For the record, Section 1 says “The Canadian Charter of Rights and Freedoms guarantees the rights and freedoms set out in it subject only to such reasonable limits prescribed by law as can be demonstrably justified in a free and democratic society.”  And it is judges who decide what constitutes demonstrable justification and no one can do anything about such decisions.  The Supreme Court invokes Section 1 regularly to uphold laws and acts it cheerfully agrees violate fundamental rights and almost nobody says boo.

We hear little nowadays of the divine right of kings, though the Chinese politburo acts as if they adhered to a version with neither king nor God.  But a surprising number of people in this country have transferred its doctrines over intact to the judiciary.

I actually oppose shrinking Toronto City Council on policy grounds.  I prefer large legislatures to small ones because they are far harder for the executive to dominate at trivial extra cost.  I also think municipal amalgamation a foolish venture in pseudo-conservatism.  But foolish does not mean unconstitutional.

If the constitution guaranteed Toronto 47 councillors and Doug Ford decreed, or the Ontario legislature voted, to cut it to 25, it would be entirely proper for a judge to declare the order-in-council or law unconstitutional.  If the Ontario legislature said Toronto would be run by the Pope, or Planned Parenthood, I could sympathize with a judge declaring it a breach of the Section 3 Charter right to elect “members of the House of Commons or of a legislative assembly”, even if city councillors themselves do not always seem to know whether they are a legislature or a board of directors and Section 3 could be read only to guarantee that if an election is held every citizen can vote in it.  But to object to a law that, wise or not, is plainly within the authority of a provincial legislature whose members citizens may vote out in the next election is to substitute the judiciary for the legislative in ways that undermine the fundamental structure of parliamentary self-government.

Nor is it an isolated example.  We increasingly look to judges to take the whole task of government upon themselves, including Greenpeace suing to stop the Ontario Tories from cancelling cap-and-trade.  There is a feeling that judges are not fallible like premiers and prime ministers or MPs and MPPs, and that they not only may usurp the functions of the other branches but that they ought to do so.

In this respect it is important not to fall into the habit of saying Doug Ford shrank city council or scrapped an environmental program.  As the premier, Ford is head of the Executive Council, formally charged with advising the Lieutenant Governor on how to exercise the executive functions of the Ontario Crown but for all practical purposes today with exercising them itself.

The executive functions.  Not the legislative functions.  Those are exercised by the MPPs we elect, and if in fact they divide almost exclusively on partisan lines and Tory MPPs invariably back a Tory premier, it is also a fact that at any moment legislators might react to abuse of power by a premier by voting against his or her programme or, more probably, meeting behind closed doors to say unless you resign we will defeat you.
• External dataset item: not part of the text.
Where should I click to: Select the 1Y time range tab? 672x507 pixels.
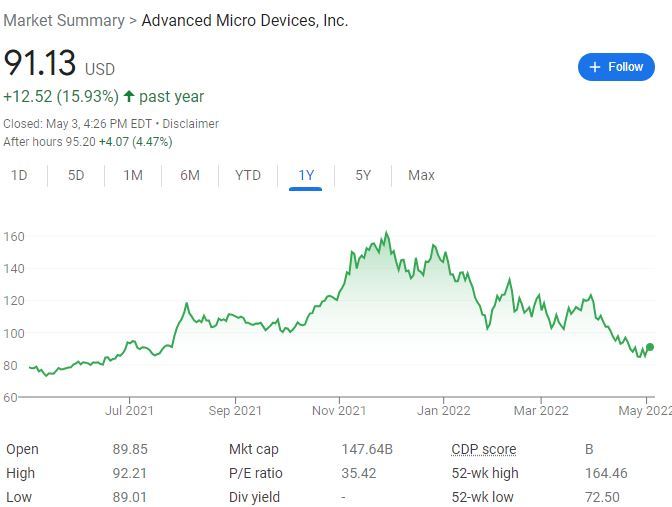(x=306, y=175)
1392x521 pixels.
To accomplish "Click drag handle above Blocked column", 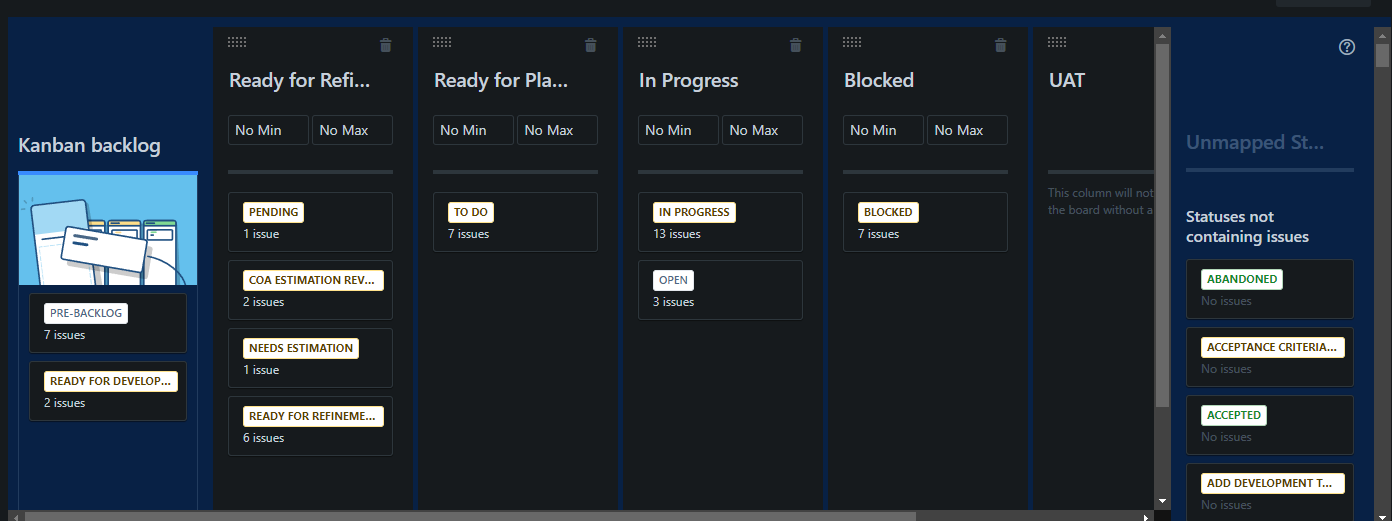I will 852,42.
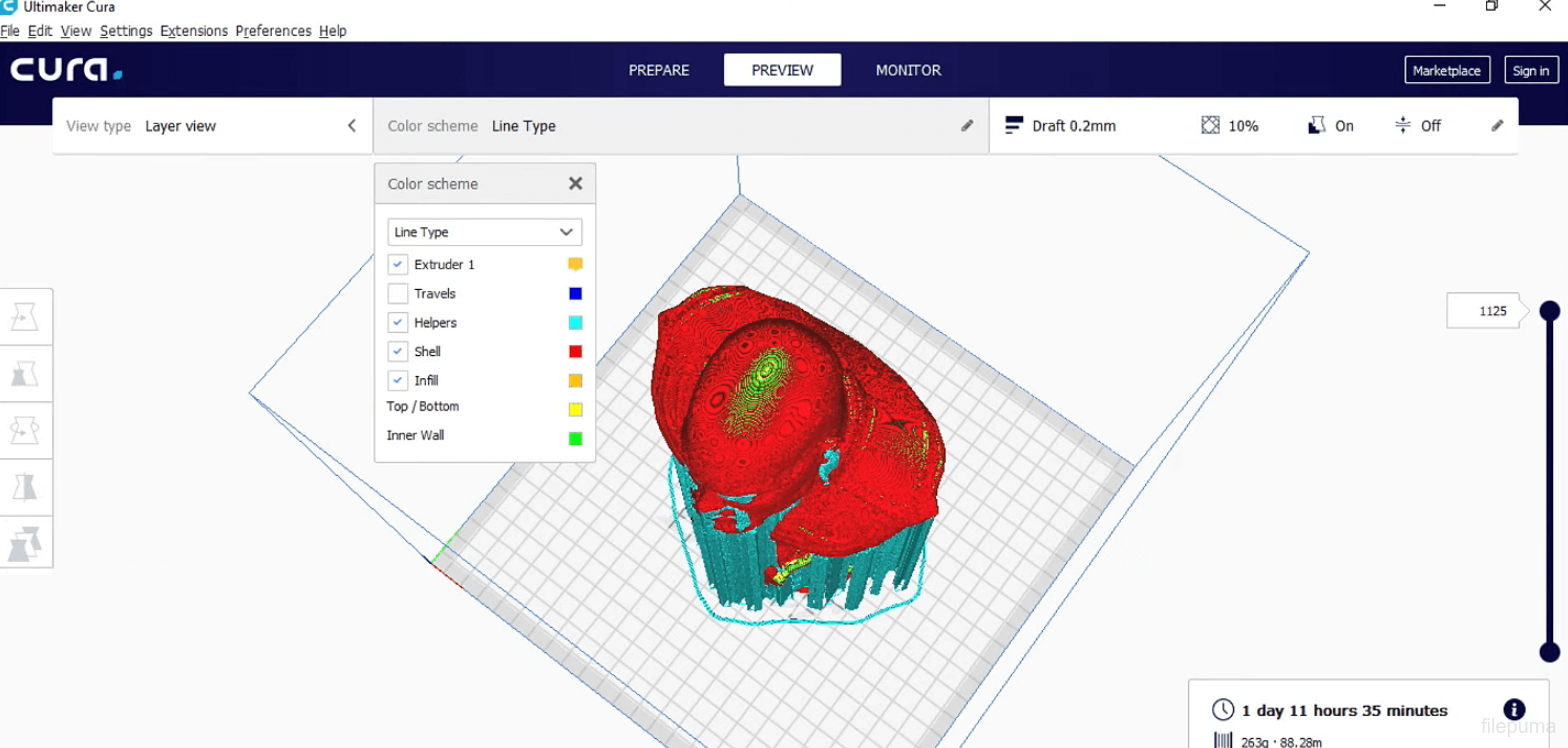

The ability of those we elect to check the executive branch remains intact even between elections and, of course, every election we can change the partisan balance of the legislature in such a way that the incumbent premier is removed.  But what about judges?  What do those who swoon at the very mention of the Notwithstanding Clause wish us to do if they overstep their bounds and abuse their authority, less for personal gain than in pursuit of a policy agenda of whose excellence they are as firmly convinced as of their own.

If the answer is nothing, we understand that they are not friends of self-government.  Otherwise, stop whining about the Notwithstanding Clause long enough to suggest a feasible alternative to abject surrender.